Van Boxsom acquiesça.
— Il a porté le mal en lui pour le sauver…
Ses pupilles se dilatèrent. Il se parlait désormais à lui-même, comme si ses interlocuteurs n’étaient plus là.
— Il a dû poursuivre ses recherches dans le monde civilisé, en Amérique, en Australie ou en France, sous les yeux de son fils qui a finalement pris le relais. Oui, c’est ça, ils ont découvert les symptômes exacts, compris toutes les caractéristiques de la maladie… Et puis ces Mexicains, touchés en 1980. L’enfant de la jungle n’avait pas encore 30 ans. Il travaillait peut-être dans l’industrie du sang, seul ou avec son père… Les expériences autour du koroba ont continué mais, au lieu de l’injecter à des singes comme nous l’avions fait, il s’en est pris à des ouvriers pauvres qui, après avoir donné leur sang, repartaient avec le mal dans leurs veines. Des cobayes humains… Ni vu ni connu. Il devait s’arranger pour qu’ils ne viennent que dans son établissement, afin d’éviter qu’ils ne propagent la maladie avec leurs dons. Il suivait sans doute chacun de ces malades, tenait des statistiques, les interrogeait sur leur état de santé et analysait leur sang…

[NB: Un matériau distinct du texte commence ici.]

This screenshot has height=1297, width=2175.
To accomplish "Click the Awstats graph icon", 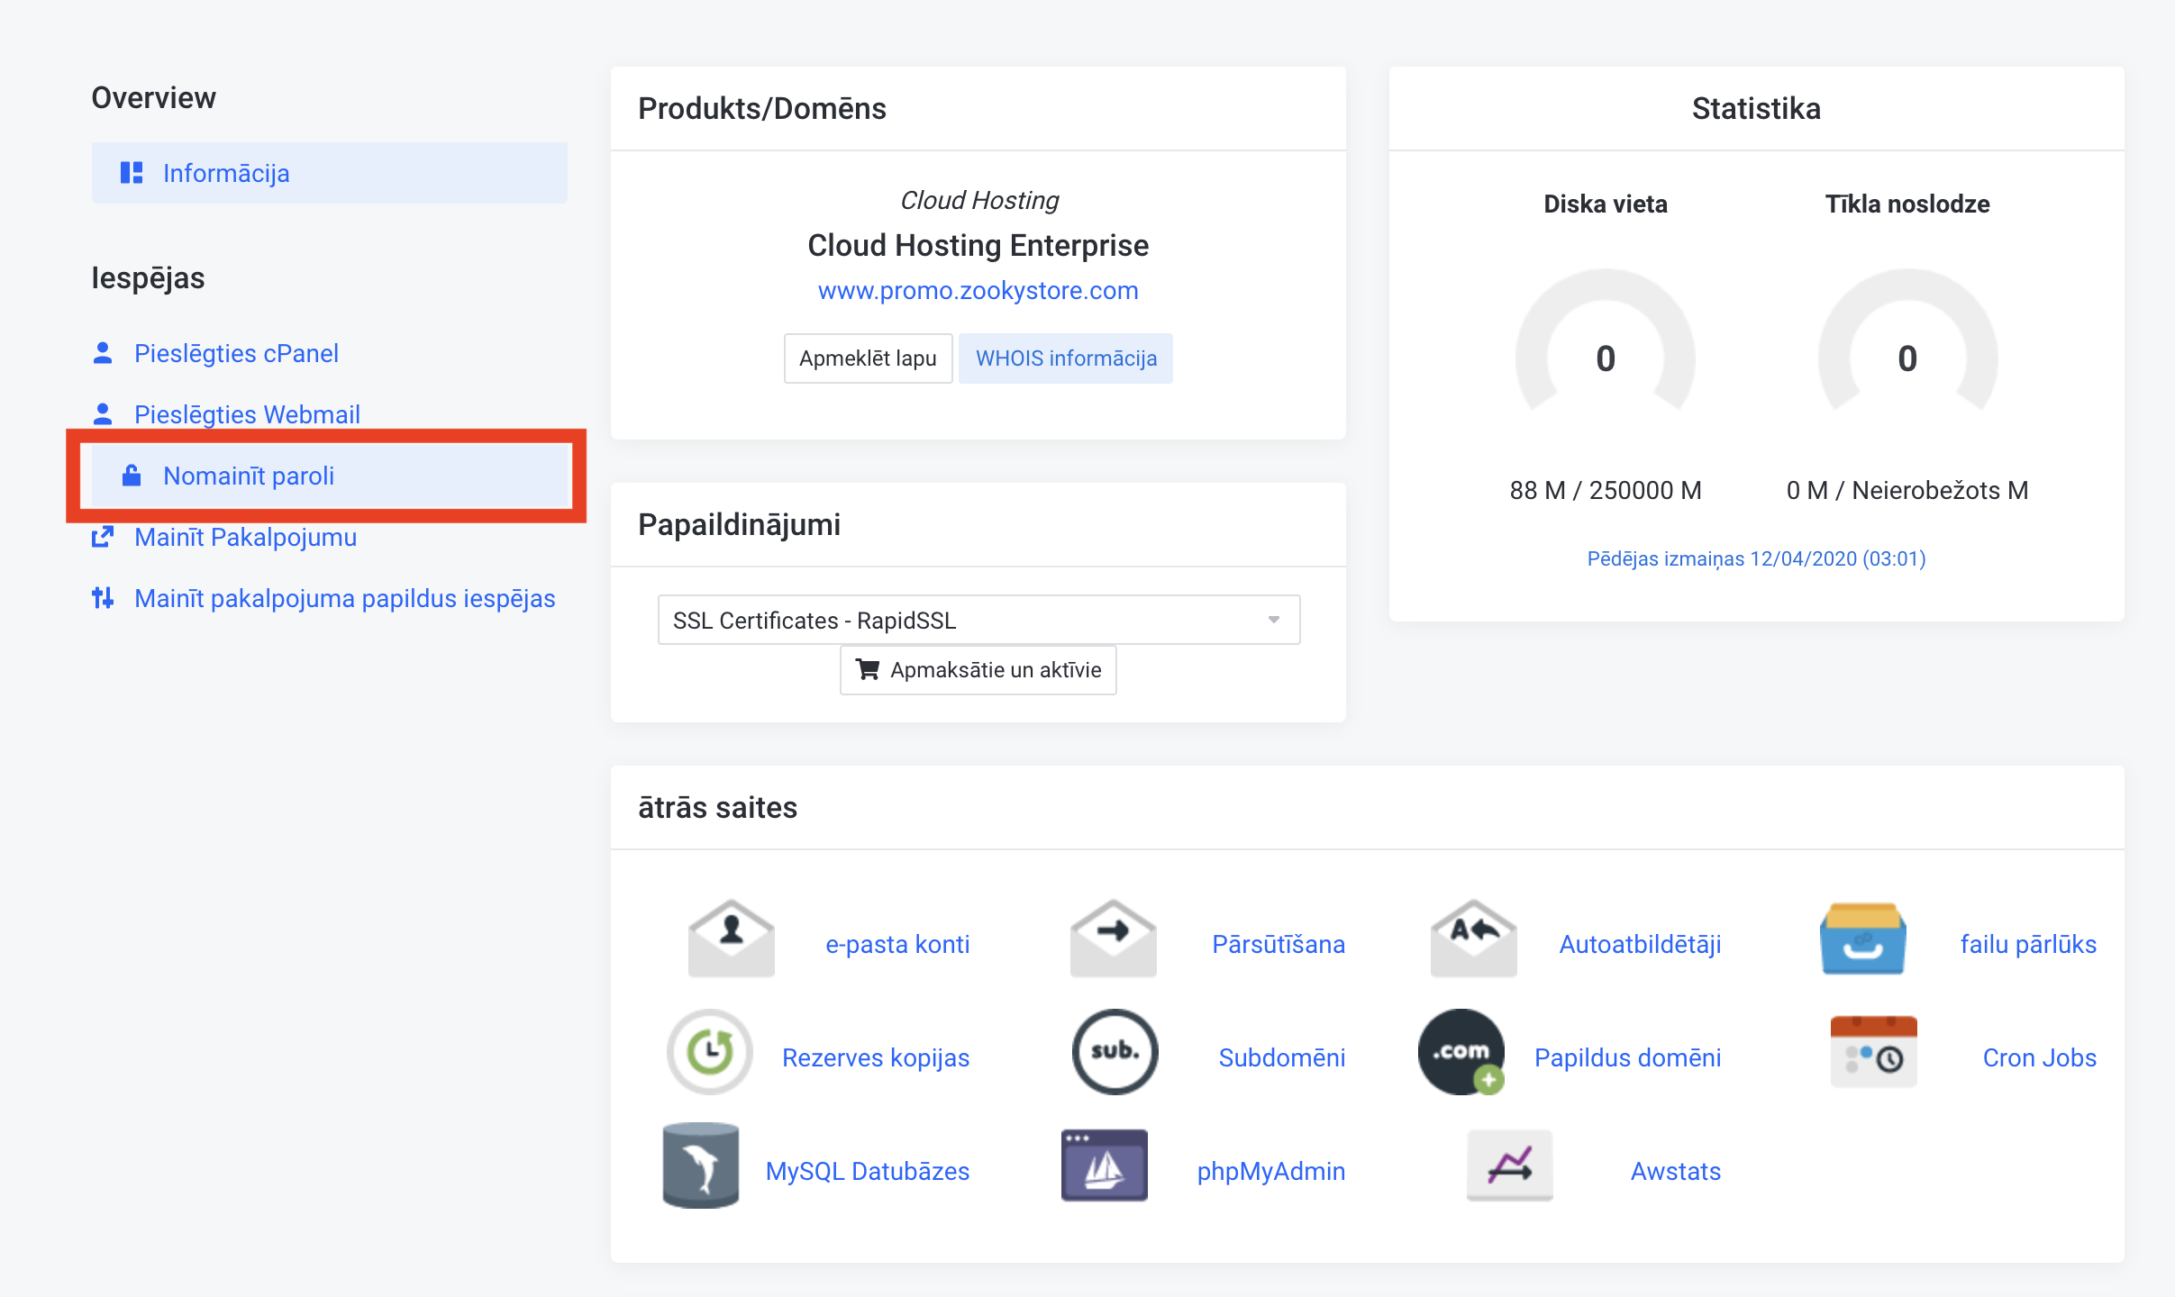I will pyautogui.click(x=1509, y=1165).
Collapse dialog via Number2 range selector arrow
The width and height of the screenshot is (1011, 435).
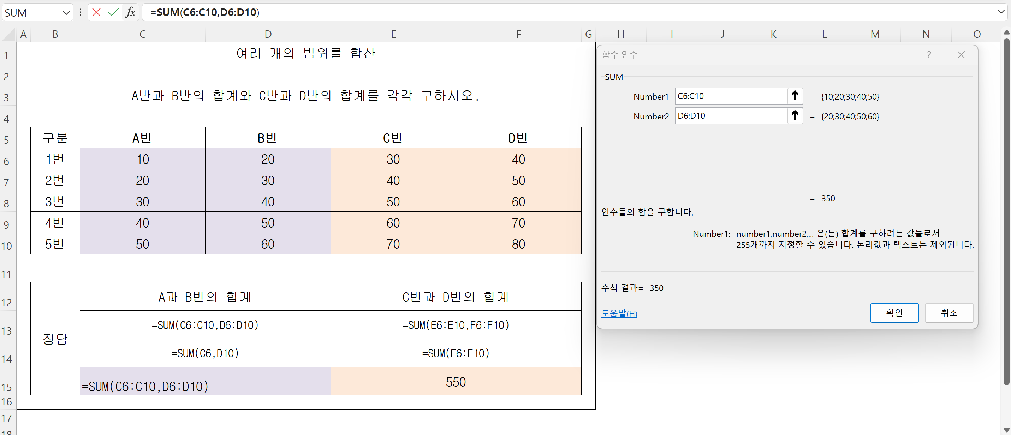click(x=795, y=116)
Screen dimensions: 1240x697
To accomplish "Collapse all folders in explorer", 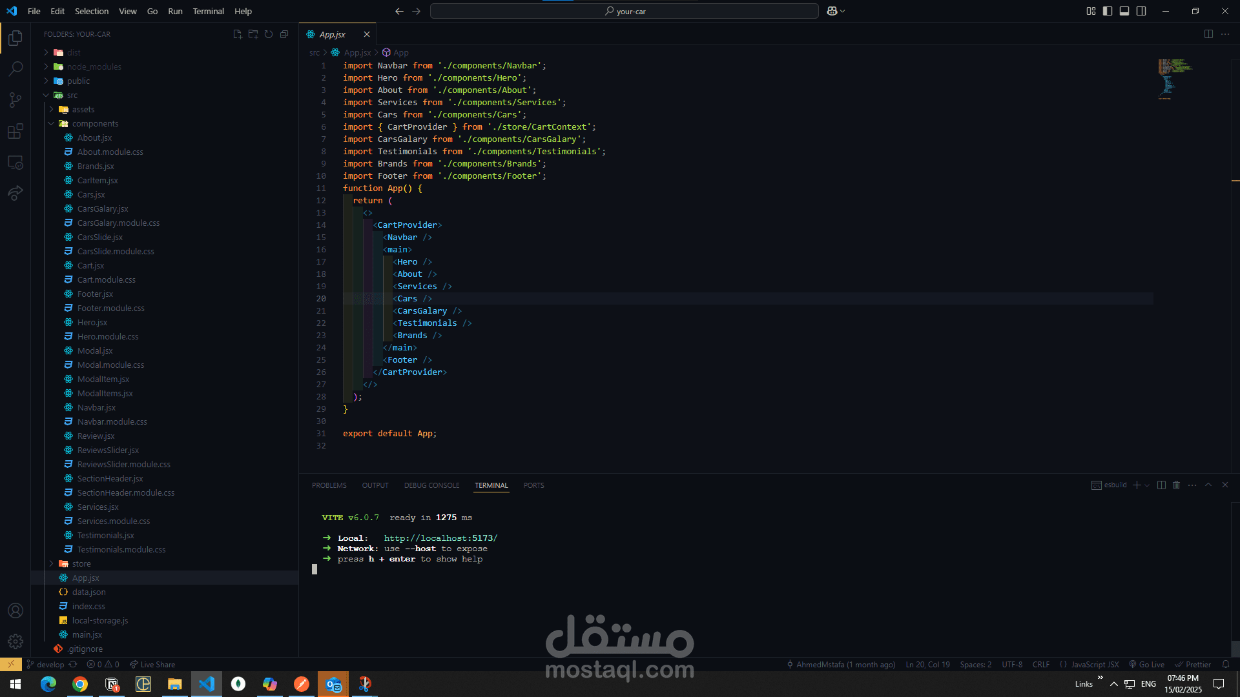I will click(x=284, y=34).
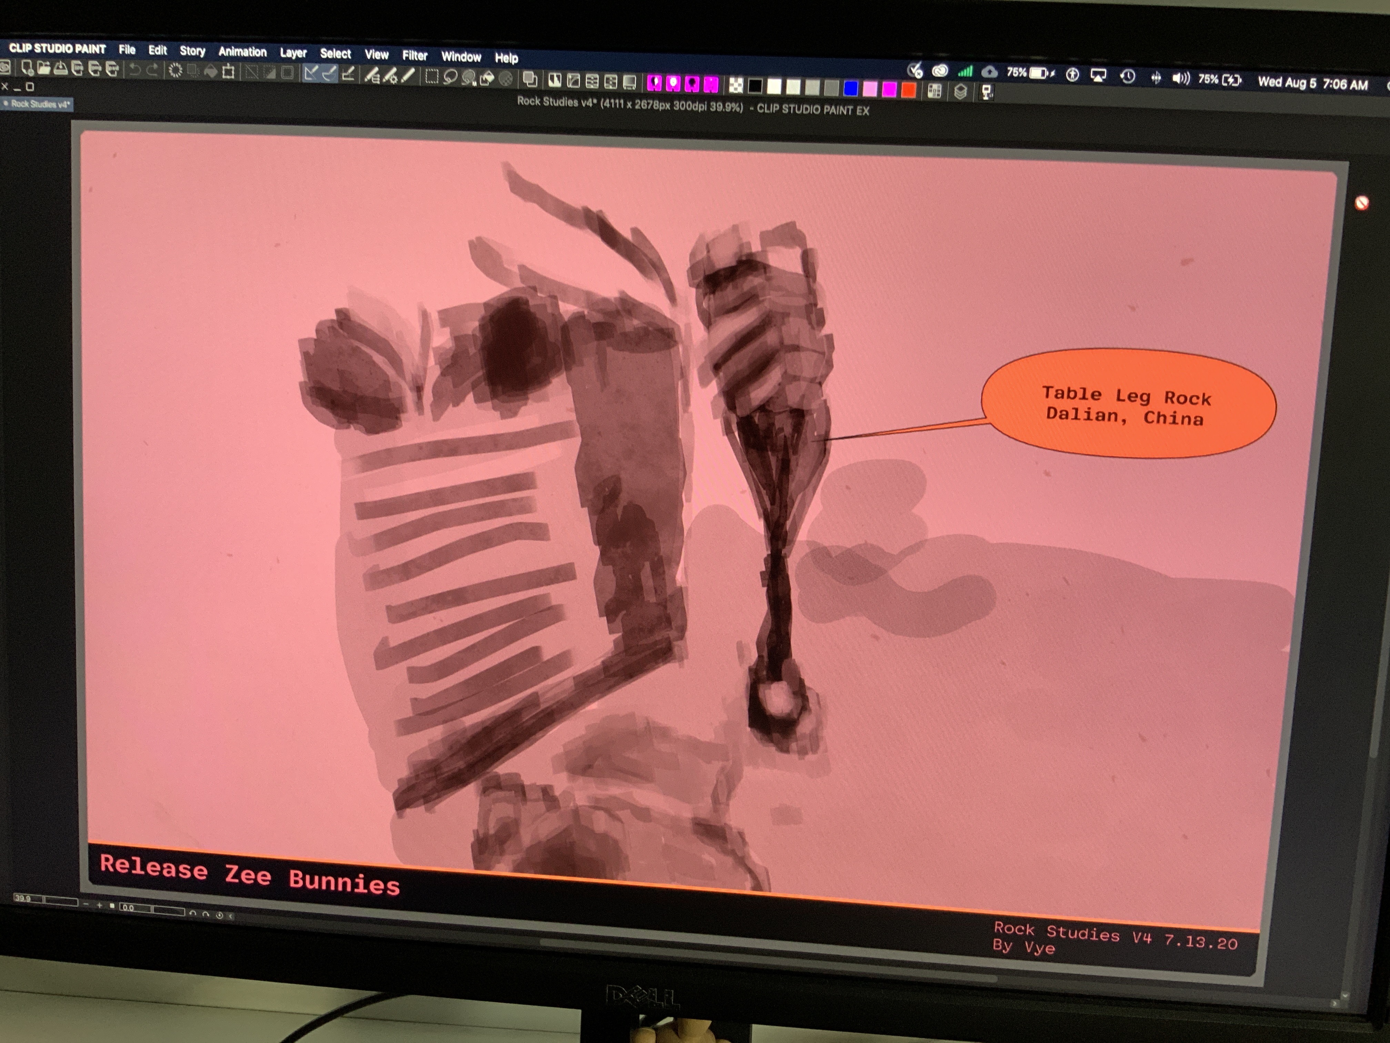Image resolution: width=1390 pixels, height=1043 pixels.
Task: Pick the blue color swatch
Action: click(851, 89)
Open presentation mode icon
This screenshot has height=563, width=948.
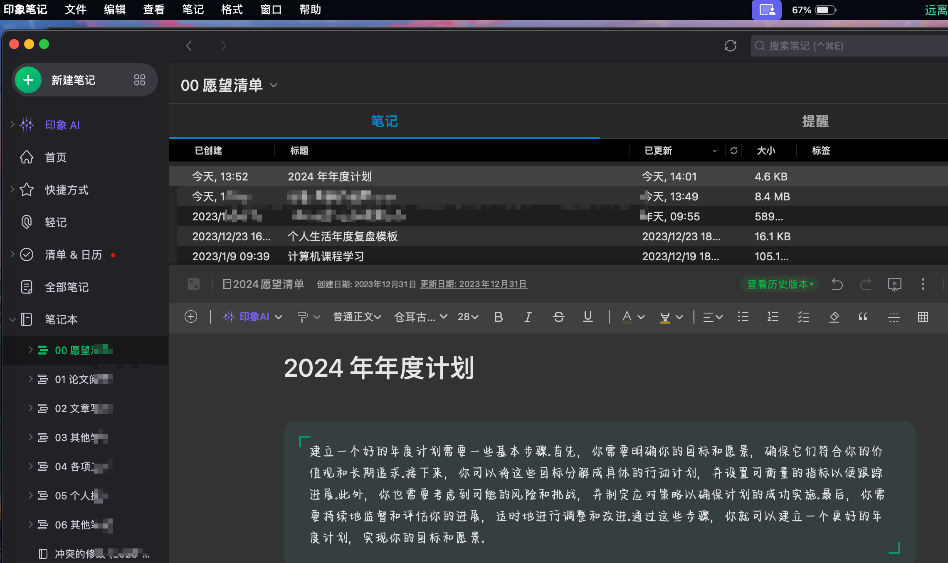[894, 284]
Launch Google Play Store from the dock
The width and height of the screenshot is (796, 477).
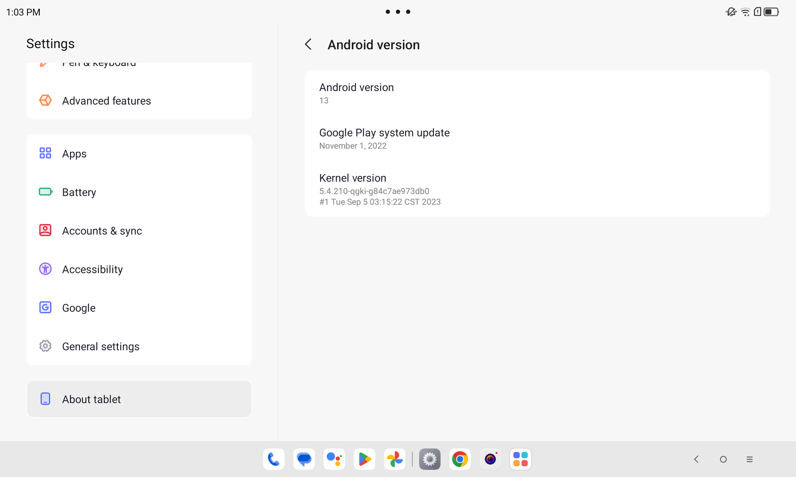pyautogui.click(x=364, y=459)
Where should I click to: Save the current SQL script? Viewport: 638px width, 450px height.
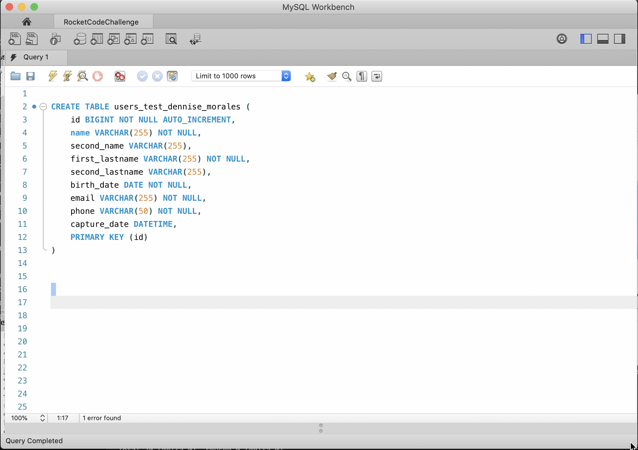(30, 76)
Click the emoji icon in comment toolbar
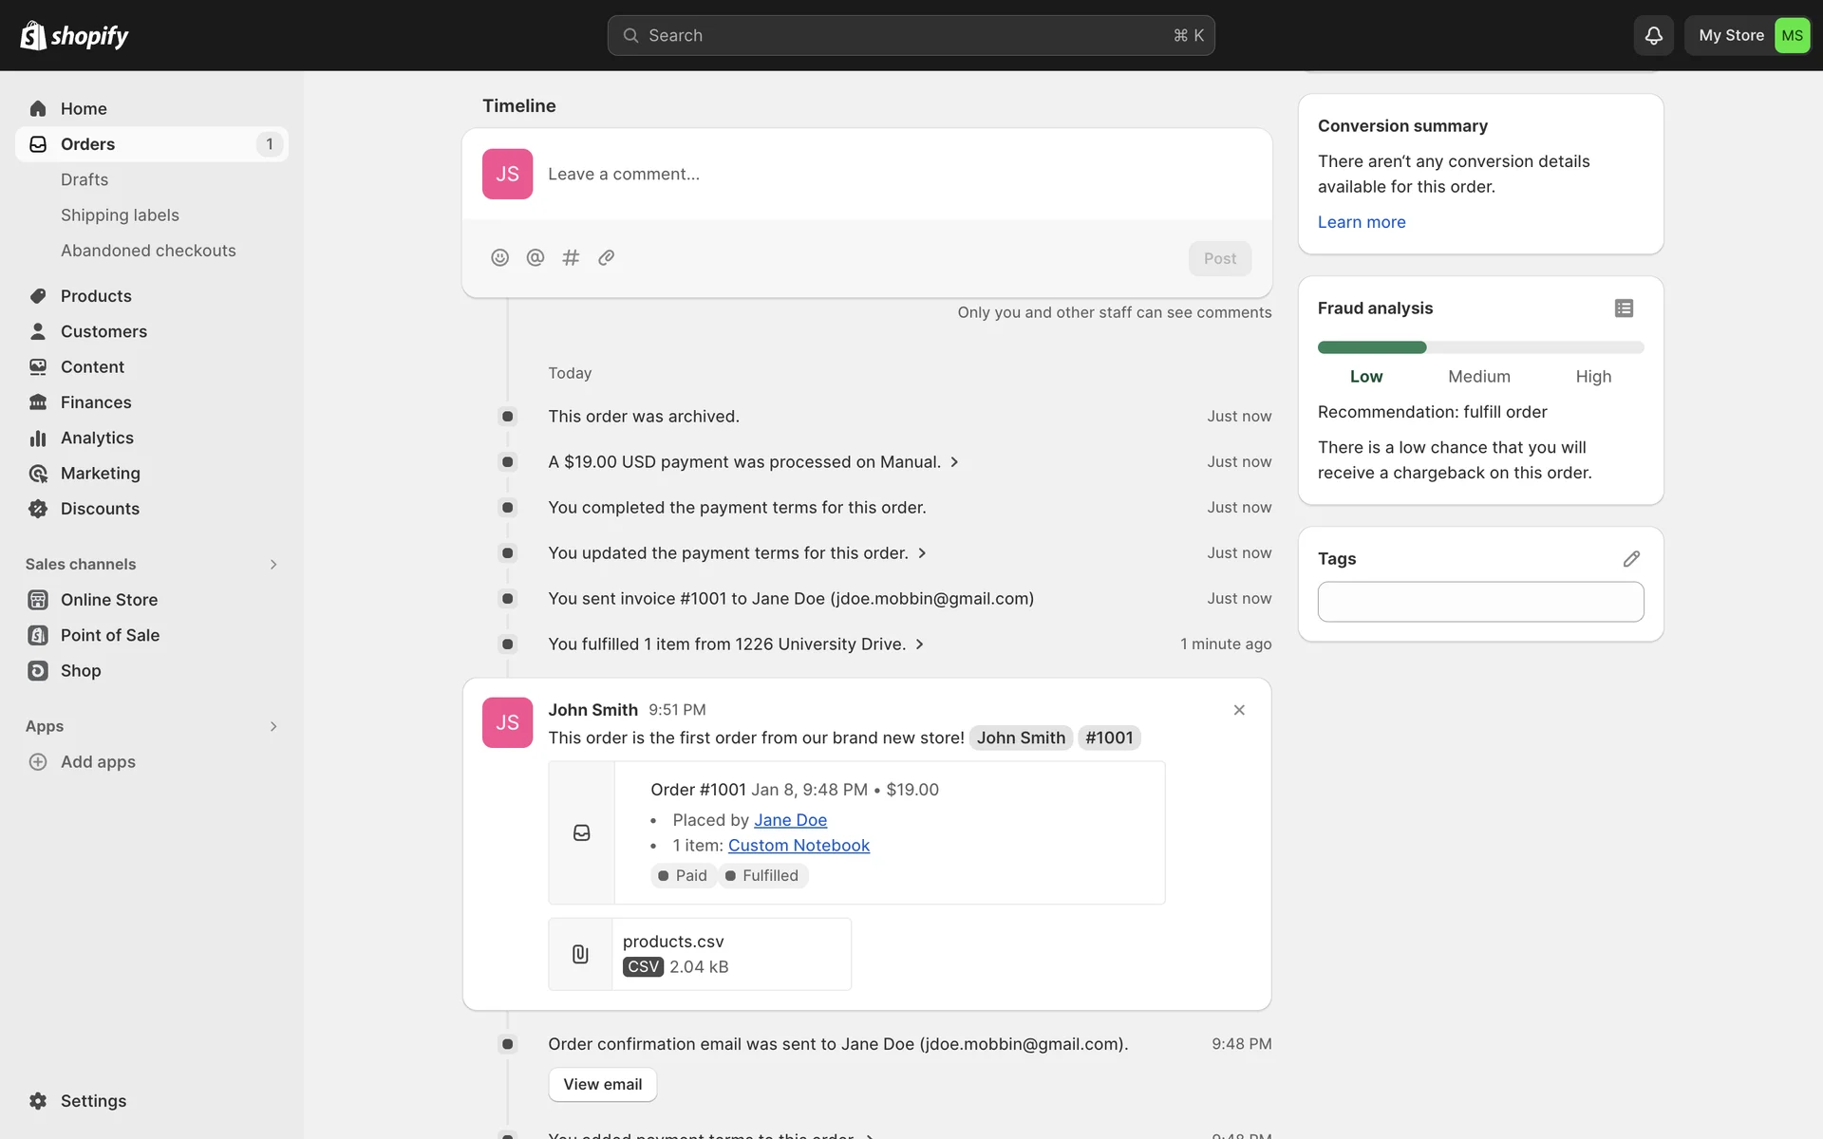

Lucie comprenait tout. Le gourou avait alors dressé un portrait-robot précis du koroba, il avait apprivoisé la maladie. Une vraie bombe à retardement invisible, une arme redoutable qu’il avait dû par la suite rapporter en France dans de simples échantillons de sang. Lucie ignorait quelles avaient été ses activités entre le milieu des années 1980 et aujourd’hui, mais peu importait, au final : son père l’avait extrait de la jungle et entraîné dans sa folie. Plus tard, le gourou avait dû découvrir que sa sœur jumelle était toujours vivante, sûrement par l’intermédiaire des tableaux et des articles de presse. Il avait alors baptisé sa secte Pray Mev, hommage sordide à sa jumelle, et anagramme parfait du mot « Vampyre ». La machine meurtrière s’était alors mise en marche : trente-cinq ans après le Mexique, la variante du koroba allait cheminer dans de nouvelles veines. Et cette fois, plus question d’expérimentations : la destruction seule.